The task — Copy out the lines below, changing "peak" to "highest point" and leaving everything else the same. Omit the pictures.

↓↓↓

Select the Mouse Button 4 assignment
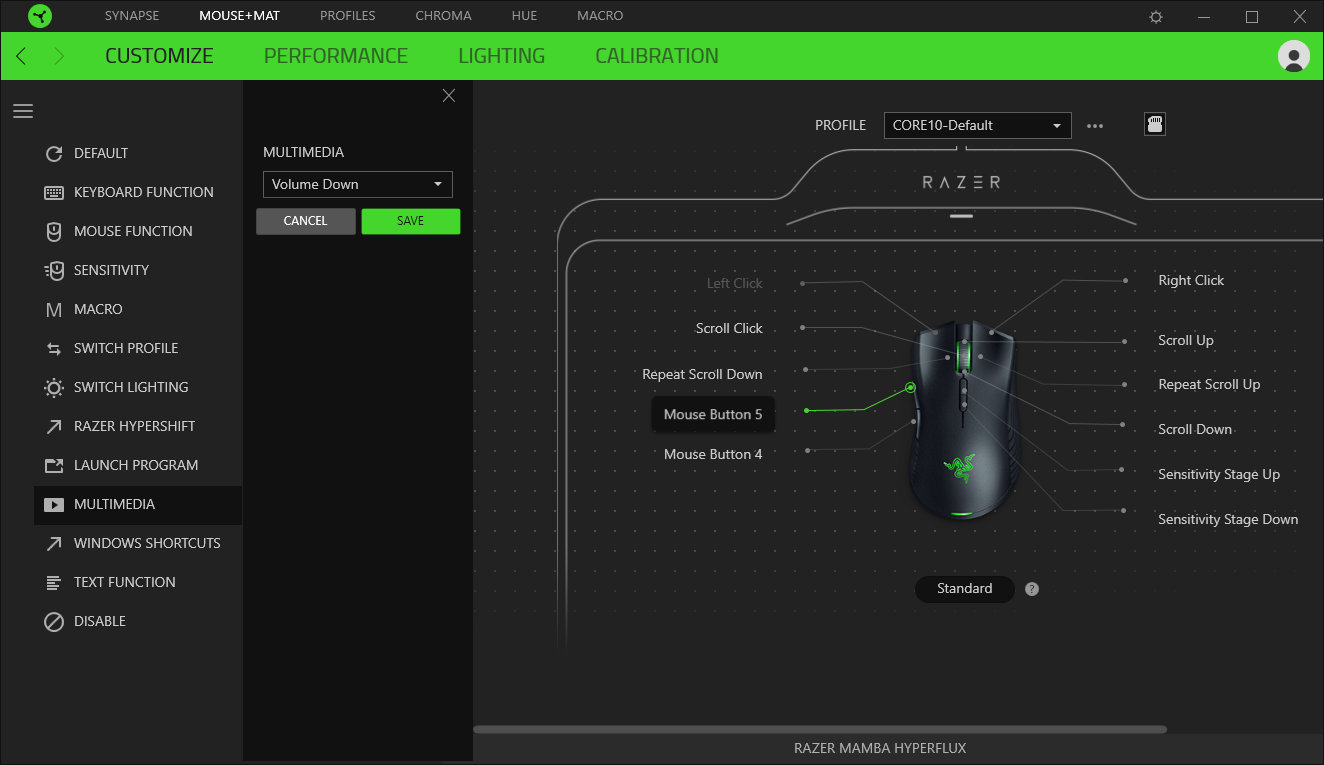Screen dimensions: 1324x765 pos(712,454)
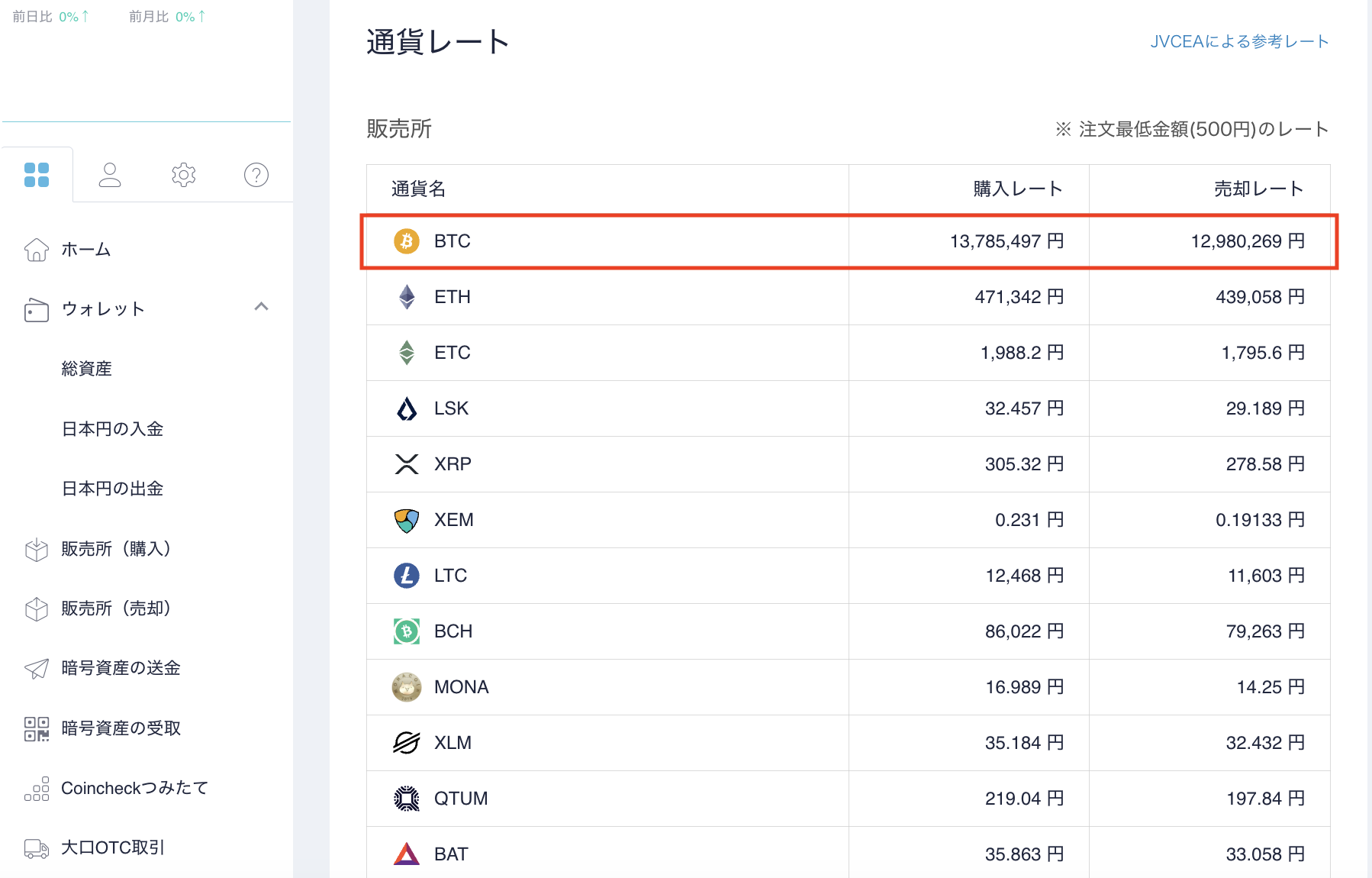Open 日本円の入金 page

click(111, 428)
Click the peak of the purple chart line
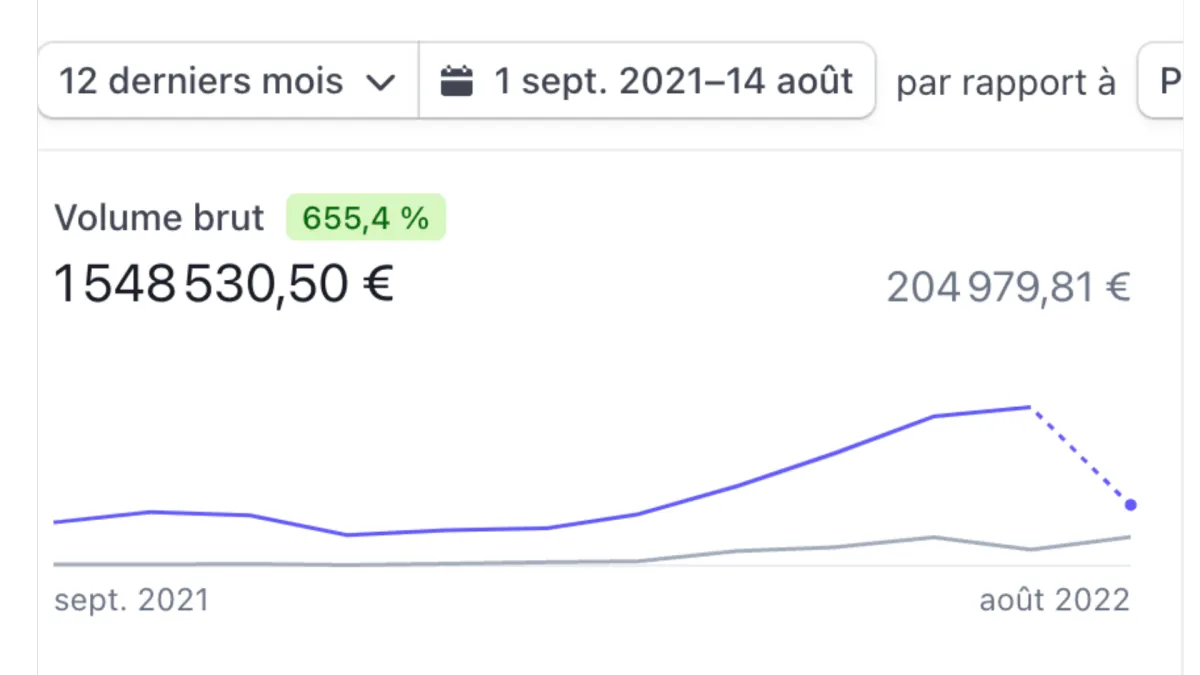Viewport: 1200px width, 675px height. click(x=1029, y=407)
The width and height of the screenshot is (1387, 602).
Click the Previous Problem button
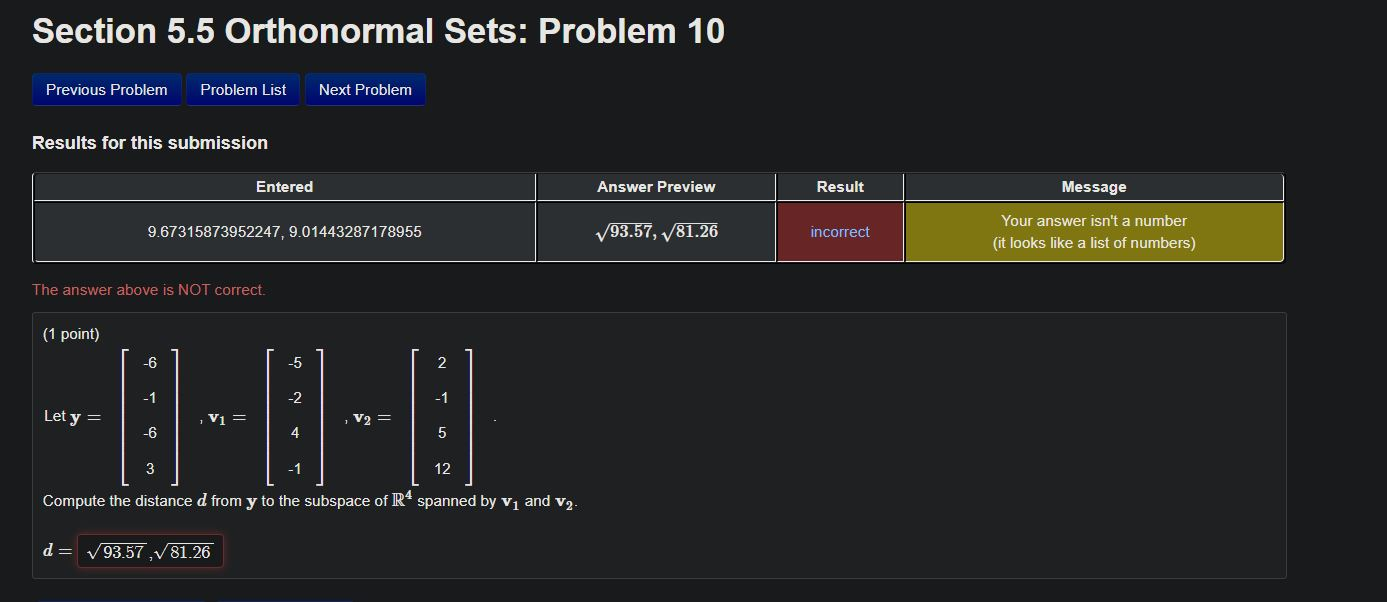coord(106,89)
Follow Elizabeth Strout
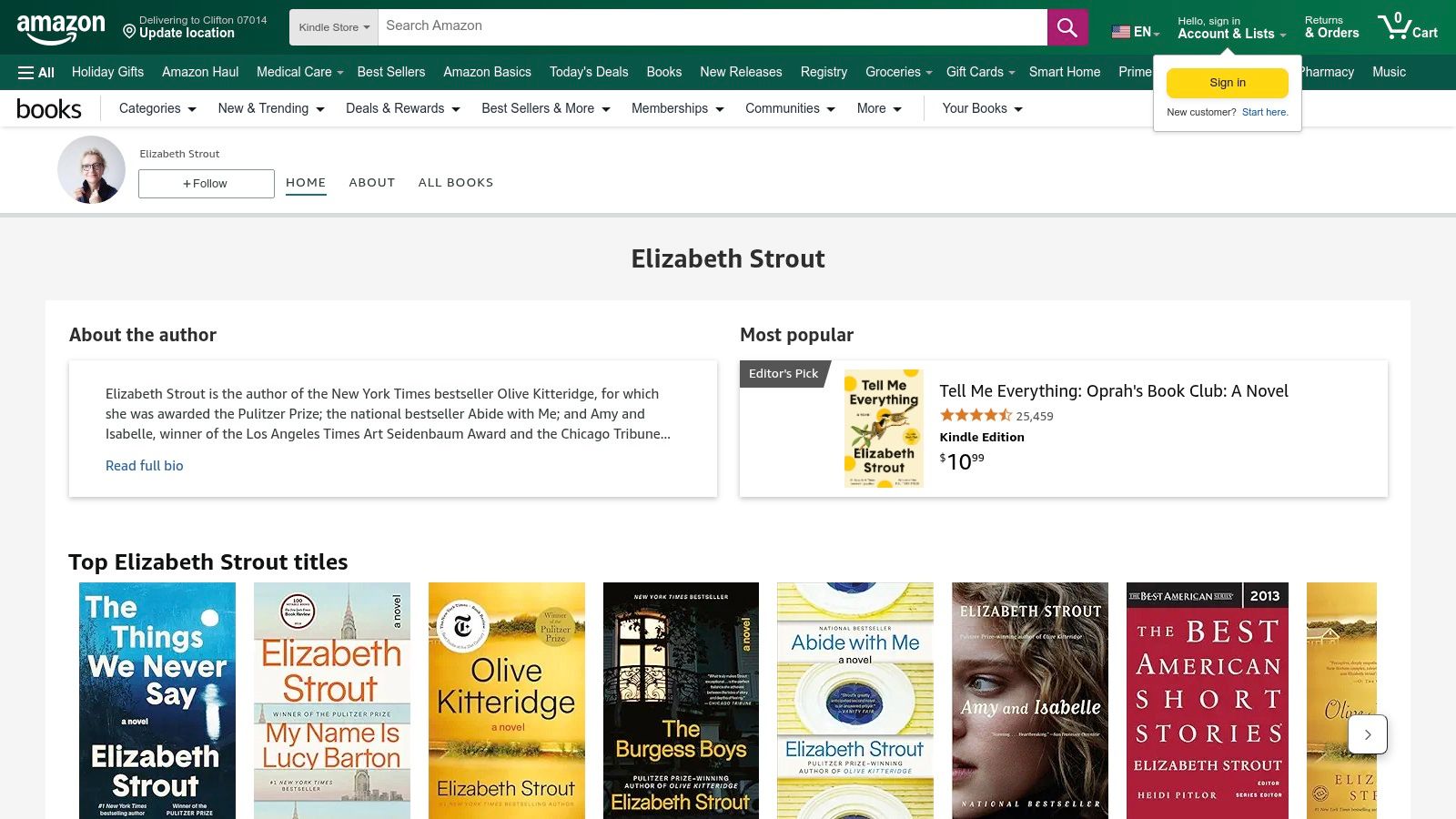1456x819 pixels. [x=206, y=183]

↑↑↑

Result —
Select the Mouse Button 4 assignment
Screen dimensions: 1324x765 pos(712,454)
Open 日本円の入金 page

click(111, 428)
Click the highest point of the purple chart line
Viewport: 1200px width, 675px height. click(x=1029, y=407)
The width and height of the screenshot is (1387, 602).
Click the Previous Problem button
coord(106,89)
Follow Elizabeth Strout
1456x819 pixels. [x=206, y=183]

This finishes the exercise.